Ende Januar wurden die ersten Covid-19-Patienten in Bayern bekannt. Die neun Personen der sogenannten „Münchner Fallgruppe“ wurden im Klinikum Schwabing medizinisch betreut. Die Betroffenen waren jüngeren bis mittleren Alters und zeigten eher milde Verläufe und grippeähnliche Symptome wie Husten, Fieber und gestörtes Geschmacksempfinden. „Zu diesem Zeitpunkt wussten wir wirklich nur sehr wenig über das neuartige Coronavirus, das wir jetzt als SARS-CoV-2 kennen“, sagt Professor Dr. Christian Drosten, Direktor des Instituts für Virologie am Campus Charité Mitte und einer der leitenden Studienautoren. „Wir haben diese neun Fälle über ihren Krankheitsverlauf hinweg deshalb sehr engmaschig virologisch untersucht – und so viele wichtige Details über das neue Virus erfahren.“ Neben Drosten gehört auch Proessor. Dr. Clemens Wendtner, Chefarzt der Infektiologie und Tropenmedizin an der München Klinik Schwabing zur Autorengruppe.
Die Proben
Den Patienten wurden über den gesamten Krankheitsverlauf – bis zu 28 Tage nach Symptombeginn – täglich Abstriche aus dem Nasen-Rachen-Raum und dem Husten-Auswurf entnommen. Außerdem wurden Proben, wann immer möglich, aus Stuhl, Urin und Blut gesammelt. Alle Proben wurden unabhängig voneinander in zwei Laboren auf SARS-CoV-2 untersucht: im Institut für Virologie am Campus Charité Mitte in Berlin und im Institut für Mikrobiologie der Bundeswehr in München.
Die Ergebnisse
Die Virusausscheidung im Rachen war trotz milder Verläufe in der ersten Woche nach Beginn der Symptome sehr hoch (Höhepunkt bei 7,11 × 108 RNA-Kopien pro Rachenabstrich, Tag 4). Auch im Husten-Auswurf konnten große Mengen an Virus-Erbgut nachgewiesen werden. Zudem ließen sich aus Rachenabstrich und Husten-Auswurf infektiöse Virus-Partikel isolieren. „Das bedeutet, dass sich das neue Coronavirus nicht erst in der Lunge, sondern bereits im Rachen vermehren kann und damit sehr leicht übertragbar ist“, erklärt Drosten.

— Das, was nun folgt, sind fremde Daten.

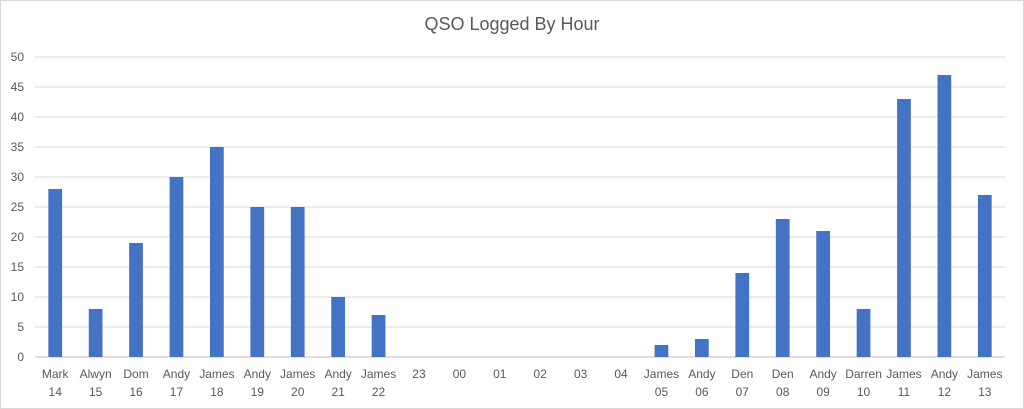 This screenshot has width=1024, height=409. Describe the element at coordinates (18, 297) in the screenshot. I see `y-tick-label: 10` at that location. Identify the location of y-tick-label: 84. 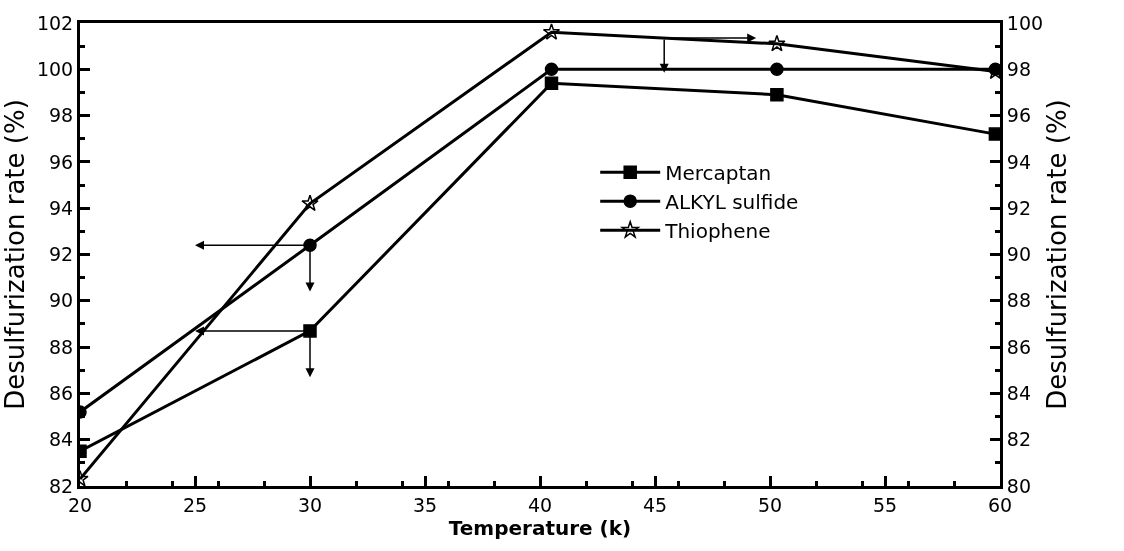
(62, 440).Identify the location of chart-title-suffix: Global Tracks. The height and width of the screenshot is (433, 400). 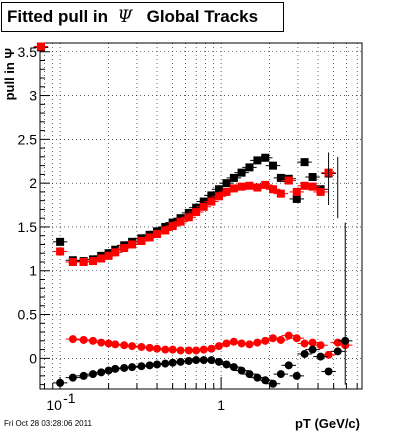
(202, 16).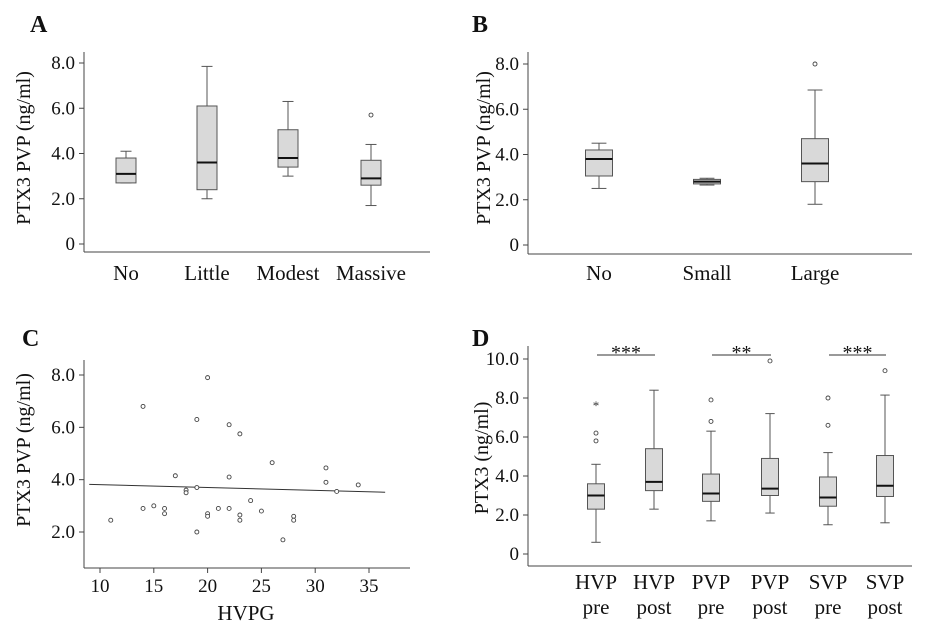 This screenshot has width=928, height=624. I want to click on x-tick-label: 20, so click(208, 586).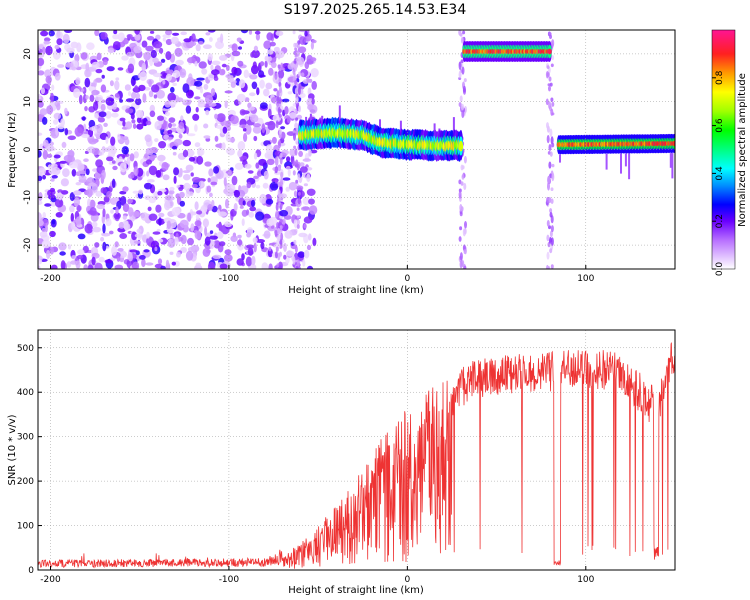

Die Viruslast im Rachen nahm über die erste Krankheitswoche deutlich ab. Gleiches gilt für die Virusausscheidung in der Lunge, allerdings wurde der Effekt erst deutlich später verzeichnet. Ab Tag 8 nach Symptombeginn konnten die Wissenschaftler keine infektiösen Viruspartikel mehr isolieren – obwohl noch weiterhin Virus-Erbgut im Rachen und in der Lunge nachzuweisen war.
Betroffene sind sehr früh infektiös
Enthielten die Proben weniger als 100.000 Kopien des Virus-Erbguts, ließen sich keine infektiösen Viren mehr nachweisen. Daraus ließen sich zweierlei Schlussfolgerungen ableiten: „Die hohe Viruslast im Rachen gleich zu Beginn der Symptome deutet darauf hin, dass Covid-19-Erkrankte bereits sehr früh infektiös sind, möglicherweise sogar bevor sie überhaupt bemerken, dass sie krank sind“, erklärt Oberstarzt und Privatdozent Dr. Roman Wölfel, Direktor des Instituts für Mikrobiologie der Bundeswehr und einer der Erstautoren der Studie. „Gleichzeitig scheint die Infektiosität der Covid-19-Patienten von der Viruslast im Rachen beziehungsweise der Lunge abzuhängen. Das ist ein wichtiger Faktor für die Entscheidung, wann ein Patient bei knappen Bettenkapazitäten und entsprechendem Zeitdruck frühestens aus dem Krankenhaus entlassen werden kann.“ Patienten sollten daher erst aus dem Krankenhaus entlassen werden, wenn nach Tag 10 weniger als 100.000 Kopien des Viren-Erbguts im Husten-Auswurf nachgewiesen werden können.
Keine infektiösen Viren im Stuhl
Vermutlich kann sich SARS-CoV-2 auch im Magen-Darm-Trakt vermehren. Allerdings konnten im Stuhl der Covid-19-Patineten keine infektiösen Viren nachgewiesen werden. Im Blut und im Urin konnte ebenfalls kein Virus gefunden werden.
Antikörper in Blutseren
Die Wissenschaftler untersuchten zudem die Blutseren der Covid-19-Patienten auf Antikörper. Die Hälfte der Betroffenen entwickelte bis zum siebten Tag nach Beginn der Symptome Antikörper. Nach zwei Wochen hatten alle Patienten Antikörper gegen SARS-CoV-2 gebildet. Mit einsetzender Antikörperproduktion konnten die Wissenschaftler einen langsamen Abfall der Viruslast beobachten.